この制度では、年間の所得が3億3,000万円を超える方を対象に、所得税の実効税率が22.5%未満である場合、その差額分を追加で納税する仕組みです。つまり、「一定の所得がある人は、最低でも22.5%の所得税の税率を負担してください」という制度になります。(住民税は別途)
次のような計算で、追加納税が必要かどうかを判断します。
①(基準所得金額 (※1)–3.3億円)×22.5%>②基準所得税額 (※2)
追加で発生する所得税額:①と②の差額に相当する額
※1 基準所得金額とは?
申告不要制度を適用せずに計算した合計所得金額です。つまり、土地建物の譲渡所得や上場株式や非上場株式の譲渡所得、給与・事業所得、 その他の各種所得に申告不要制度を適用できる株式の譲渡所得なども合算した金額が基準所得金額となります。(NISA等の非課税分は除く)
※2 基準所得税額とは?
その所得に通常通り課された所得税額のことです。
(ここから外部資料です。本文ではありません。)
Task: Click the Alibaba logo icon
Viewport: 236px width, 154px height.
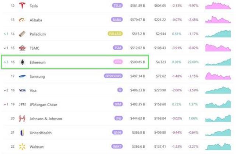Action: pyautogui.click(x=22, y=20)
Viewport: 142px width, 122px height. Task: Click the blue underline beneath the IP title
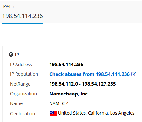[23, 24]
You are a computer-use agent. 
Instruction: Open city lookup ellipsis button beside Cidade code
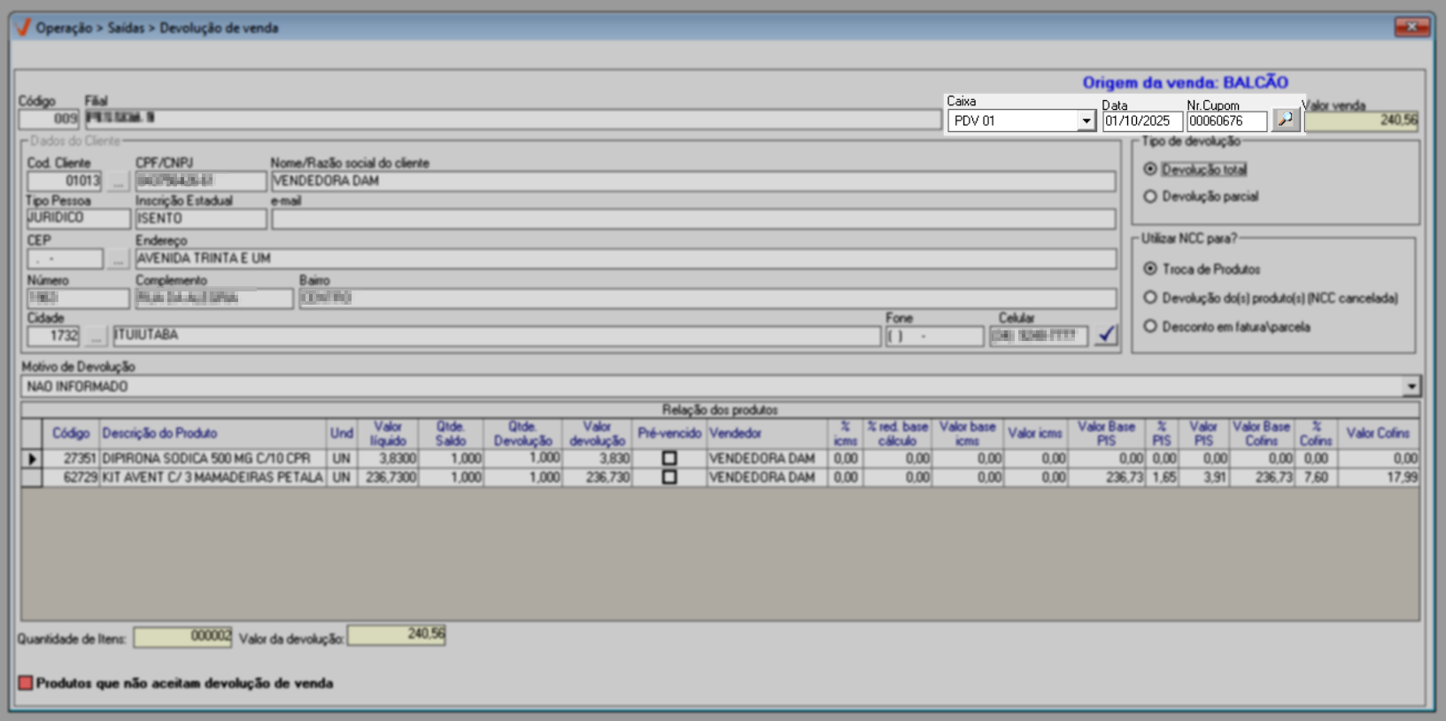96,337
(外国税額控除など除く)
例えば事業承継等で自社株や不動産を売却した場合、どうなるか具体例で見てみましょう。
ケース1:売却益5億円の場合
①ミニタックス適用前 5億円×15%=7,500万円
②ミニタックス適用後 (5億-3.3億)×22.5%=約3,825万円
①>②となるため、対象外(追加納税なし)
ケース2:売却益10億円の場合
③ミニタックス適用前 10億円×15%=1億5,000万円
④ミニタックス適用後 (10億-3.3億)×22.5%=1億5,075万円
③<④となるためその差額75万円を追加で納税する必要あり
ケース3:売却益20億円の場合
⑤ミニタックス適用前 20億円×15%=3億円
⑥ミニタックス適用後 (20億-3.3億)×22.5%=3億7,575万円
⑤<⑥となるためその差額7,575万円を追加で納税する必要あり
この制度の影響を受けるのは、概ね次のような方です。
◎相続やM&Aで不動産や自社株を10億円以上で売却した方
◎上場株の譲渡や配当が集中した富裕層(源泉徴収ありの特定口座も対象)
ミニマムタックスの対象となるのは主に超富裕層となります。
ただし、例えば相続によって取得した株式を現金化するなどして高額な利益が出た場合などは思わぬ課税が生じる可能性がありますので注意が必要です。